Устоявшаяся, густая тишина сковала зал. Где-то в недрах Митиной души начиналось прозрение. Потихоньку он стал осознавать чудо, волшебство, творящееся на сцене. И верил и не верил. Нет, такого он не только не видел никогда, но и не слышал о подобном…

— Господа, я предлагаю тост за матерей…

Нет, это выше вдохновения, ярче божьей искры, отданной избранному. Слова звучали набатом. Кончен монолог. Сорокин — Незнамов выходит из-за стола. Молча обводит взглядом людей.

— Господа, я мстить вам не буду, я не зверь. Я теперь ребенок.

О, знаменитая сорокинская пауза! Сколько раз, как и теперь, сквозь нее из зала прорывались рыдания.

Он прячет на коленях у матери голову. Затем медленно-медленно приподнимается. В глазах — вместе с огнем немые, остановившиеся слезы.

— Матушка! Мама, мама!

У Мити перехватило дыхание. Молчали актеры. Молчал оцепеневший зал. Дернулся и медленно пополз занавес. Десятки рук протянулись к нему, придержали, не дали двигаться дальше. И сразу же в едином гигантском порыве налетел ураган человеческого неистовства.

Не помня себя Митя перешагнул через барьер ложи, стал пробираться к сцене. Плотная, бесчисленная гуща людей выдыхала одно лишь слово: «Зорев!»

— Зо-о-оре-ев! — бурлила, готовая развалиться на части, галерка.

— Зо-о-рев! — неслось отовсюду и сливалось воедино.

И вот множество сильных рук оторвало его от сцены, подняло высоко и так, над головами, понесло к выходу. Федор с высоты улыбался виновато, растерянно озирался вокруг, точно ища спасения. Рядом кружился Грошев и причитал, приговаривал:

— Задавят ведь… убьют, задавят они у меня его…

Позднее, когда поутихли страсти, Митя увидел, как бледная, похудевшая Анечка уронила головку на грудь Федора и замерла.

…Утром собирались в дорогу. Укладывались, упаковывали костюмы, реквизит. По двору бродил Грошев, торговался с грузчиками, понукал каждого, кто попадался ему на глаза, торопил актеров. Чуть позже полудня все были готовы. Кое-кто укатил на пристань с извозчиком, остальные пошли пешком, медленно шествуя за двумя повозками с передвижным театральным скарбом.
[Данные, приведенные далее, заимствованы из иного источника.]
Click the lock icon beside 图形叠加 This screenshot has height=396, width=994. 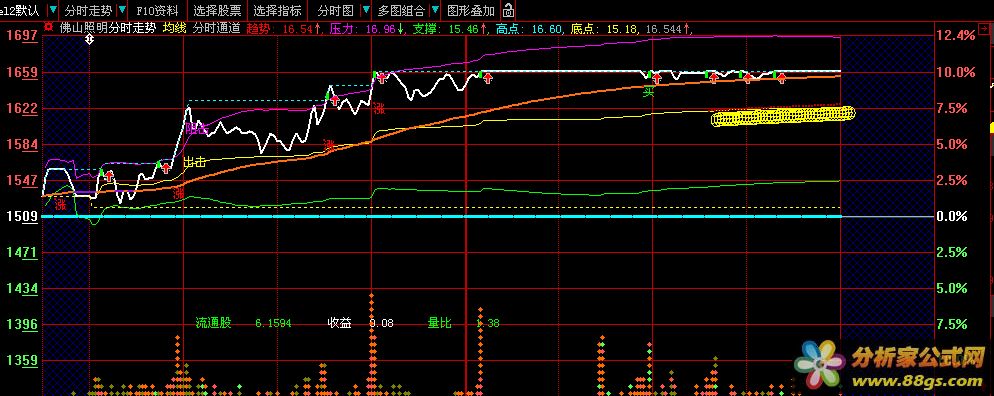pos(508,11)
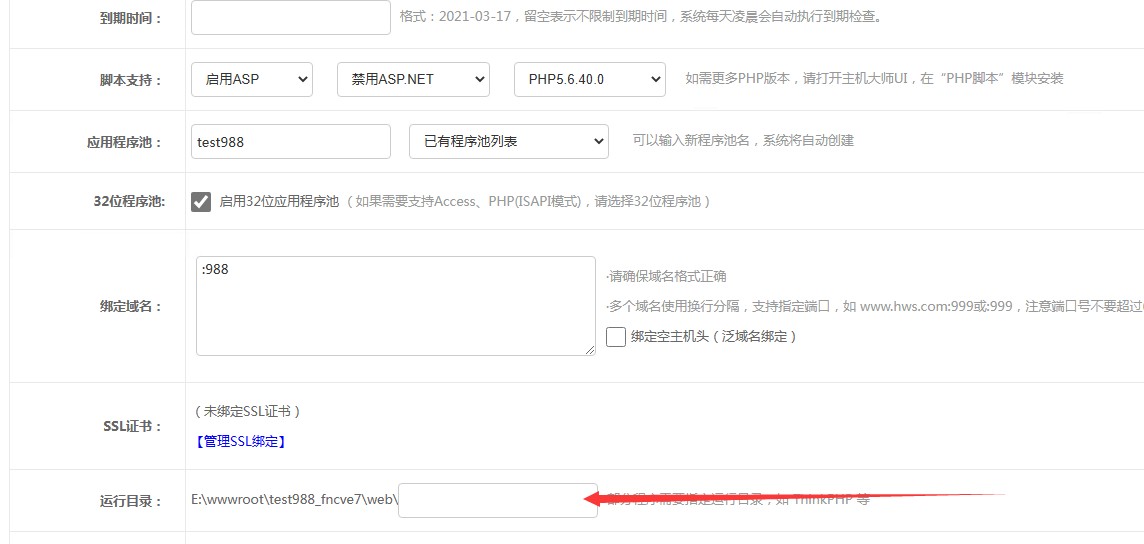Expand the 已有程序池列表 dropdown
This screenshot has height=544, width=1144.
pos(508,141)
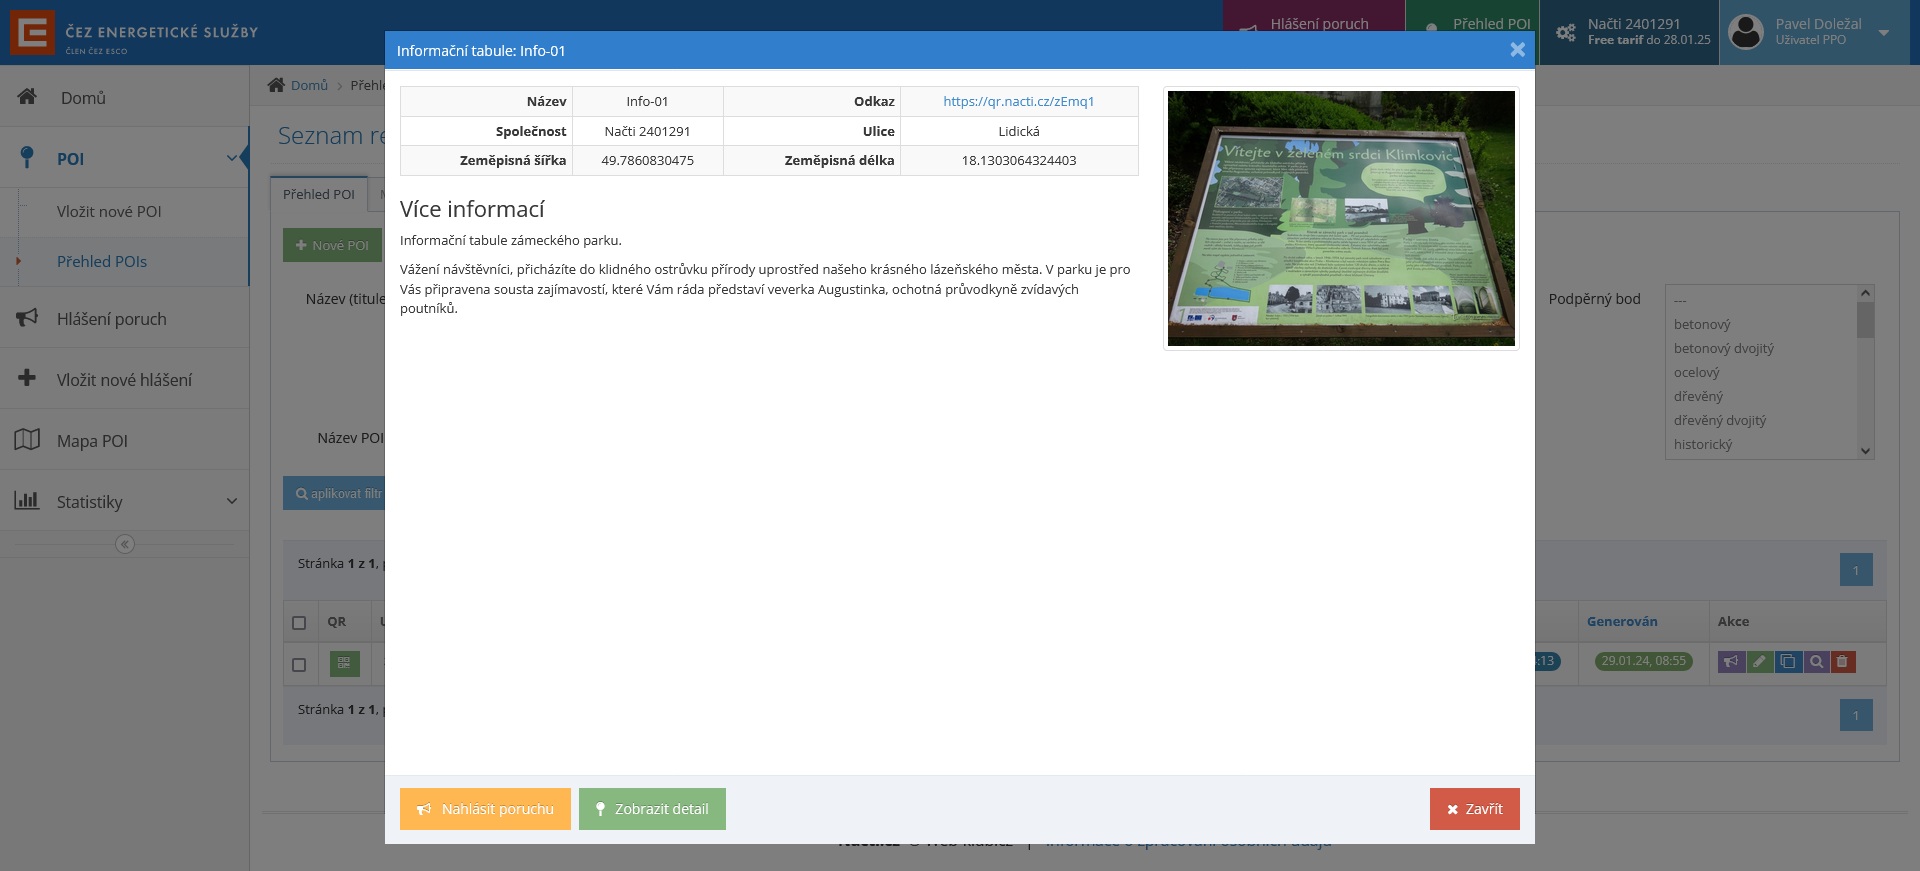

В руках провожающих желтым и пунцовым огнем светились первые тюльпаны.

Рядом с Федором шла Анечка. Он отдал ей полученные за спектакль деньги. Она кротко улыбалась, растроганная, прижимая их к груди, но тут же, забывшись, роняла кредитки на мостовую, ей возвращали, она принимала не глядя и тянулась, тянулась к нему. Звонко стуча сапожками о булыжник, она не отставала ни на шаг и все крепилась, прищуривая глаза, несла окаменевшую на лице, грустную свою улыбку. И лишь потом, когда ударил колокол и стали убирать трап, не удержала слез, побежала берегом, споткнувшись, упала на колени, быстро поднялась, ветер растрепал ее волосы, парусом развевая за спиной. Долго еще было видно ее с кормы. И даже потом, когда растаяла вдали белая церковь, покосившиеся дома по-над берегом, прибрежные ракиты, продолжала мерещиться ее фигурка, одиноко склонившаяся над водой.

Первые чайки, приблизившись в низком полете к теплоходу, проплыли некоторое время в воздухе почти вровень с палубой и на лету, теряя скорость, отстали.

Мимо Дмитрия Арсеньевича прошлепал в резиновых сапогах, таща на весу мокрую швабру, мальчик-матрос.

— Эй, морячок… — окликнул его из каюты сонный голос — К городу, что ль, подплываем?

— Пройдем шлюз, а там уж недалеко…

— Как там насчет рыбки сушеной, можно разжиться?

Дмитрий Арсеньевич не слышал ответа. Сверху, требовательно покрикивая, спланировала новая стая чаек. Со средней палубы бросили куски хлеба. Птицы, перегоняя друг друга, метнулись к пище.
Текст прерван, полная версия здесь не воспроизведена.